These days, computers often take the stage. In fact, some electronic musicians perform entire shows from their laptops. But in 1983, when Herbie Hancock appeared in an episode of Sesame Street and showed off an early digital audio sampler called the Fairlight CMI, this mix of computers and music was still a new thing. A wonderfully new thing.
You can see Hancock’s Sesame Street moment in the video above. He begins by recording one girl’s voice and playing it back in a variety of pitches (and yes, that’s Tatyana Ali, who went on to co-star alongside Will Smith on The Fresh Prince of Bel-Air). Then he showed them how the computer could visualize audio wave forms, alter the sound of someone’s voice through audio effects, and even play multiple different sounds at once.
Today, you can download free apps for your smartphone that can transform sound in more sophisticated ways than the CMI could. The original model, introduced in 1979, didn’t even support CD-quality audio. But at the time, it was revolutionary. It helped pave the way to bring computers into every aspect of life, not just business, and set the stage for almost all electronic musical instruments that followed. “Sampling, graphic sequencers, multitimbrality, software-based synthesis and the concept of the ‘workstation’ can all be traced back to this instrument,” wrote musician Norm Leete for Sound on Sound magazine in 1999.

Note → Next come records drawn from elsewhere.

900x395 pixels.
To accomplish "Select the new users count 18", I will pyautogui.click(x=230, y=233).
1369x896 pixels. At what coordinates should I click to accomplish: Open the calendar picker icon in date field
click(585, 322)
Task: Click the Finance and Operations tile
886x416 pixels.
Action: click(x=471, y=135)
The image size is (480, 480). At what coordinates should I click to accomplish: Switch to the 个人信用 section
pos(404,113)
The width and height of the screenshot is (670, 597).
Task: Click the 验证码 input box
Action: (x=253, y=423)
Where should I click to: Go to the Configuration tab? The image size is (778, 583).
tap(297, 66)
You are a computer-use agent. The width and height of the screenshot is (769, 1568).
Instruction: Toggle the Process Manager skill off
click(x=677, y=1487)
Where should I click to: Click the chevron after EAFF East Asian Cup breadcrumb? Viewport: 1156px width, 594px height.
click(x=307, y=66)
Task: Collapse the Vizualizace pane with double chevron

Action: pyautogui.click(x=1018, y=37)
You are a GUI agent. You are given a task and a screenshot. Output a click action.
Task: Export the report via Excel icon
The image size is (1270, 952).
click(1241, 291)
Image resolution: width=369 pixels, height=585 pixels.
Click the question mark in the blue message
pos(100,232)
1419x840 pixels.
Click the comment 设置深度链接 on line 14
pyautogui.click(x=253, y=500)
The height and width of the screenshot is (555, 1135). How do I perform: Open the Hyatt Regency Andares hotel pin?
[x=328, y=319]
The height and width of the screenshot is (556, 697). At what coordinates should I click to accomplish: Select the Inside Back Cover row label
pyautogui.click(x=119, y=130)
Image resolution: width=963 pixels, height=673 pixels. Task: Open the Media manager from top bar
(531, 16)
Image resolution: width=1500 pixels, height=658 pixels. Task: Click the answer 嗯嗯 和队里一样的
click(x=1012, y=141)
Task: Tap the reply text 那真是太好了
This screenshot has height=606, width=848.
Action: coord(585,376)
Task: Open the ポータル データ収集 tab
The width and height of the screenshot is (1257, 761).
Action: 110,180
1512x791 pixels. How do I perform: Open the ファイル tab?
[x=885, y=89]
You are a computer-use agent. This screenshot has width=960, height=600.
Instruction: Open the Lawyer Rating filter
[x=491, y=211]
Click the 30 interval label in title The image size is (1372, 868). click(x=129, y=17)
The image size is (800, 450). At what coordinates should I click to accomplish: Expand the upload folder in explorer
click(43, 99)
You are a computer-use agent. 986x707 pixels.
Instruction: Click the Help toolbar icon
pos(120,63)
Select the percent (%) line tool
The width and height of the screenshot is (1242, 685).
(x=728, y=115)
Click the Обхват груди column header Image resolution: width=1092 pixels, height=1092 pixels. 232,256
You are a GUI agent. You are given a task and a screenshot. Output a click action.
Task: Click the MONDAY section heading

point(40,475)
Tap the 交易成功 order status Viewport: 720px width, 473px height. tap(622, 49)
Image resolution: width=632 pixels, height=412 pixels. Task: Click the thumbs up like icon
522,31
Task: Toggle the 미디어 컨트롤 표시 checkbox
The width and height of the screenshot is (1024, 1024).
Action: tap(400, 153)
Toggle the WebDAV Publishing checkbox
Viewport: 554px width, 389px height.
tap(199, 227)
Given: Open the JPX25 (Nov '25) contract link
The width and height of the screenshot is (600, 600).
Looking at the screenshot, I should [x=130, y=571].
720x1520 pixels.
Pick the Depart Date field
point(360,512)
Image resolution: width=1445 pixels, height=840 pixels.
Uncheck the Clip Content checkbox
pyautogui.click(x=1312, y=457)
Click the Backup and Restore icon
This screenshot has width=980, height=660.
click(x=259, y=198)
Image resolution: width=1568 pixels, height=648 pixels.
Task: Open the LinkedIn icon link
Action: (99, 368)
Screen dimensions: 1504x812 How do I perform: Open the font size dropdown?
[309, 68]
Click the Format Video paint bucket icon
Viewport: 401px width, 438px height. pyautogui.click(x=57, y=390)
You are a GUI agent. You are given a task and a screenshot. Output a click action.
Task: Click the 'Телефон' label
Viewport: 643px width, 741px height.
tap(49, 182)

The main problem was that the CMI cost in the neighborhood of $20,000, which would be about $48,000 today. Yet many musicians were happy to shell out for one, including Kate Bush, Coil, Duran Duran, Peter Gabriel, Ministry, Stevie Wonder, and Yes. That’s largely because the CMI’s software interface, which was its most compelling feature. It included both a music keyboard and QWERTY keyboard, and it had a light pen interface that prefigured today’s touchscreen interfaces. You draw notes directly on the screen, as Hancock shows fellow musician Quincy Jones in this excerpt from the documentary I Love Quincy:
Ultimately, the CMI’s user friendliness wasn’t enough to save Fairlight Instruments from bankruptcy. But the CMI still crops up in contemporary music. A member of the Nine Inch Nails side project How to Destroy Angels can be seen playing one in the the 2012 video for the song “Ice Age.” The machines still fetch a pretty penny, but Fairlight co-founder Peter Vogel’s new company sells a virtual version for iPhones and iPads, and UVI offers a CMI inspired plugin for modern audio software applications.